*** Supplied passage ***

The latest addition to hands free brain interface comes in the form of a cell phone that can be dialed entirely with the user’s thoughts alone. Imagine a phone with no touch screen, no buttons, no track ball, and no other way of controlling than your own mind. If it sounds like science fiction today, just wait – the technology has been used before and could become the next big thing in interfacing. But what else would keypads created by thought allow?
Cell phones are one of the biggest things in consumer electronics these days. So when someone says they have something that could profoundly change it – let alone change it to the point where you’re placing calls with your mind – people have a tendency to take notice. But one team led by Tzzy Ping Jung and his associates working from the University of California have developed an interface system that hooks directly into a user’s brain using a headband that reads brain frequencies. Their findings? An almost 100 percent success rate once the user is trained in the interface. The EEG sensor transmits the signals via bluetooth to the phone and pretty soon a caller is conversing without ever having touched a button. But will it catch on?
EEG training and calibration tools have already been developed in the form of toys for children, already giving rise to some theories that technology to train the human mind will be a big seller in the future. But will they actually catch on, or will this simply be a science fiction gadget used by only a select few and those trained in the military who would need to keep their hands free when dialing home base?
This technology could be one of the greatest innovations in the past ten years if it allows patients who were previously disabled to interact with the world around them, but it’s not simply about telephones. EEG straps could mean mobility for those who would otherwise be unable to do a number of things. Wheelchairs, automobiles, appliances, and other devices could soon be working off of EEG devices and allowing those who would have otherwise been unable to be independent to suddenly have a whole new world open to them. A technological variation on telekinesis has been demonstrated several times with patients moving robotic arms with their minds to make the world around them respond to impulses that bypass muscle memory altogether.

*** Dataset content ***

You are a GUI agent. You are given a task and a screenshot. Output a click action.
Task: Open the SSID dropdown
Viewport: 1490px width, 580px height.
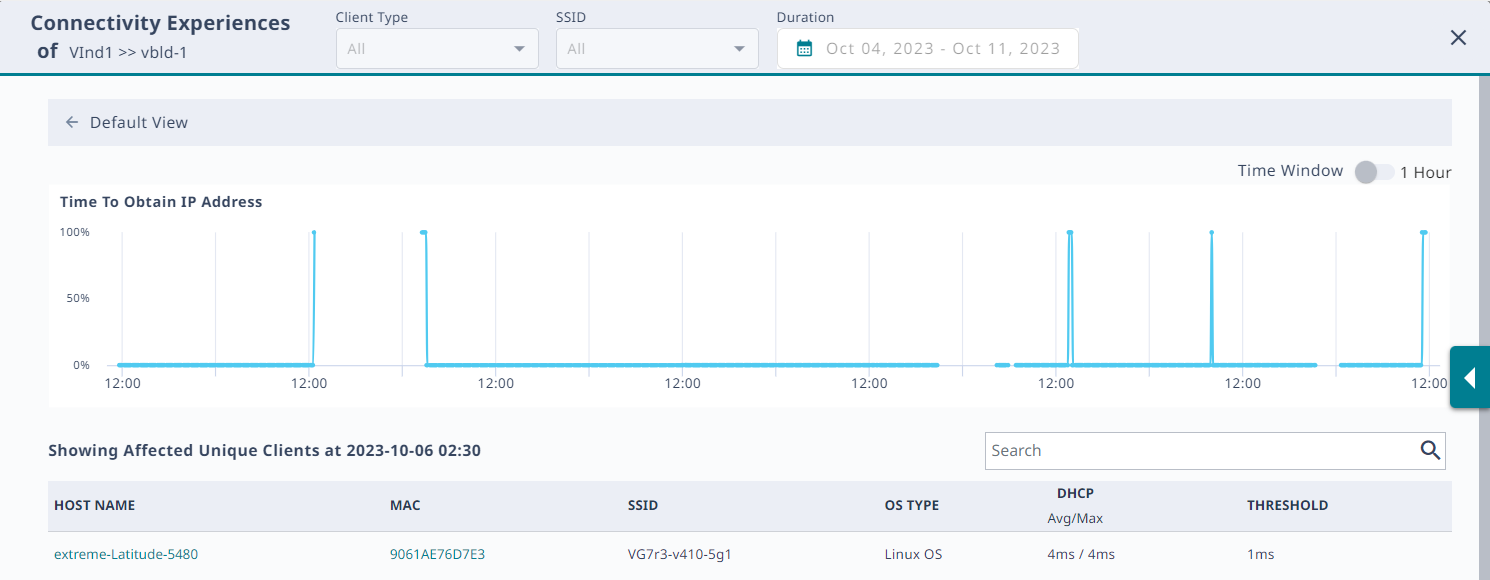[657, 49]
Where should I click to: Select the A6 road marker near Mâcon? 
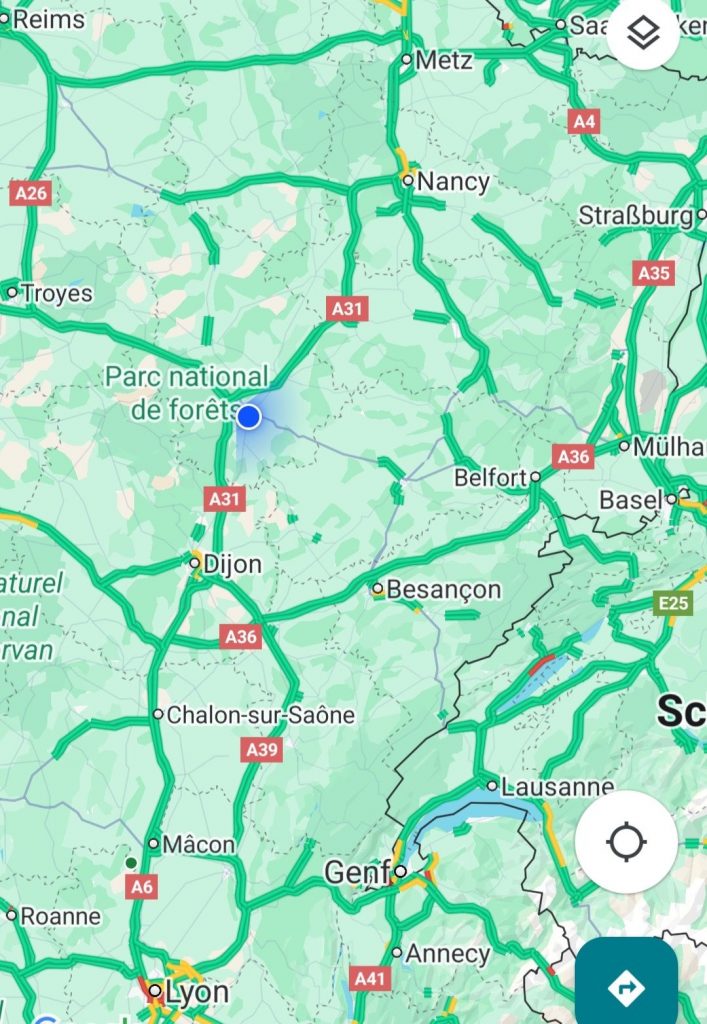(142, 886)
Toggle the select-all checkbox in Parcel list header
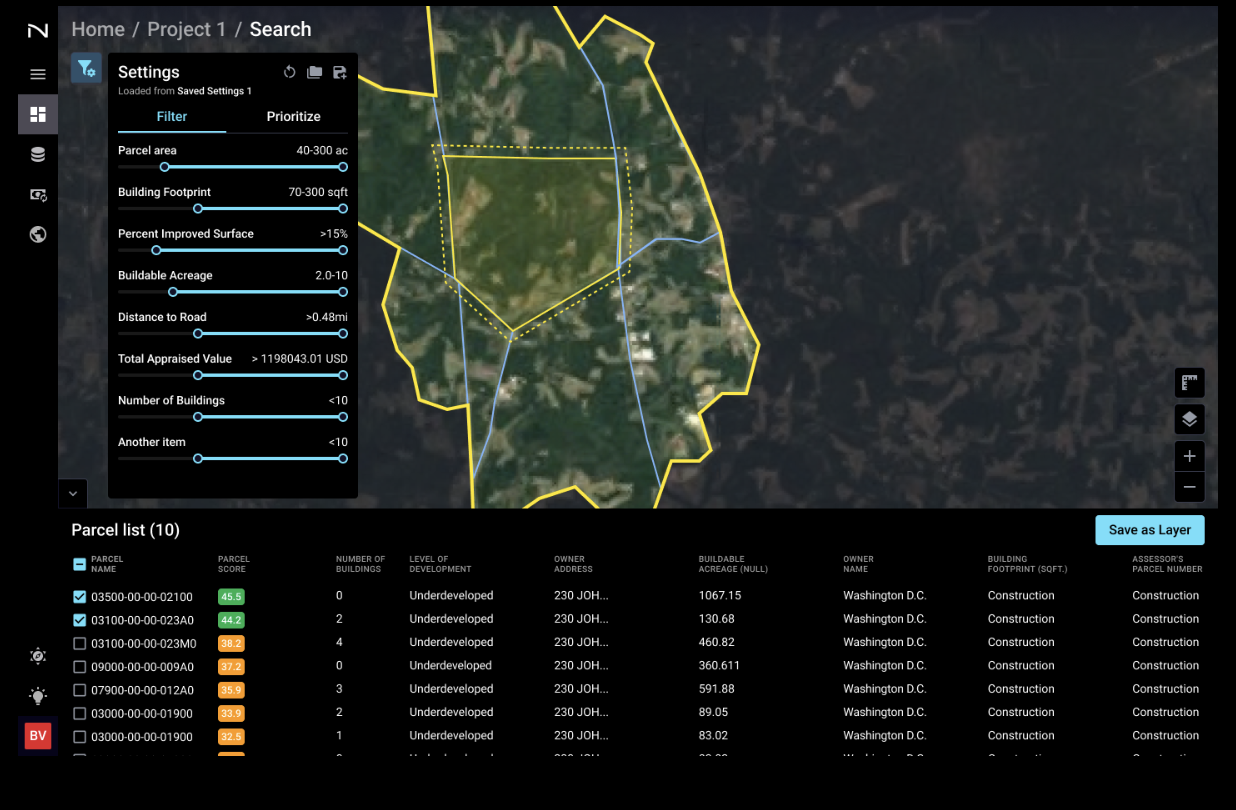Image resolution: width=1236 pixels, height=810 pixels. click(x=78, y=562)
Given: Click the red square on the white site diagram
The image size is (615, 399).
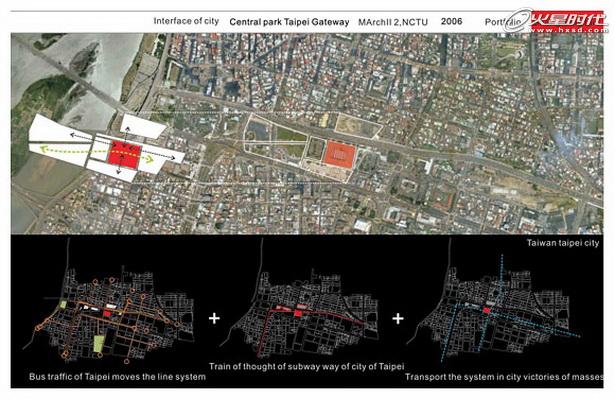Looking at the screenshot, I should [x=124, y=155].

***

• _Problem set_
A - List the specific devices that the article on the mind-dialed cell phone says could soon be working off of EEG devices.
B - Write the next part of the article on the mind-dialed cell phone, picking up after its final sentence.

• _Answers for the tasks_
A - Wheelchairs, automobiles, appliances

B -
But how easy will it be? When several devices using the method as a game first entered the market in 2009, people declared that the device was often frustrating because it required people to train a whole new set of muscles that existed entirely in the phantom limb of the inner mind. It may be a technology in the end that does not catch on until a new generation trained since very early on has the opportunity to use it.
But what else could we do exclusively with the mind, and could the dexterity of the mind prove greater than the dexterity of the human hand? If a keypad with nine digits can be converted into EEG muscle memory, could we one day see typing completely controlled by thought? Could people enjoy concerts played entirely by one individual who is guiding robotic instruments exclusively controlled by his brain? And what problems could we one day see as a result of exhaustion from overuse of this EEG interfacing? It’s a whole new world of questions we may one day have to answer.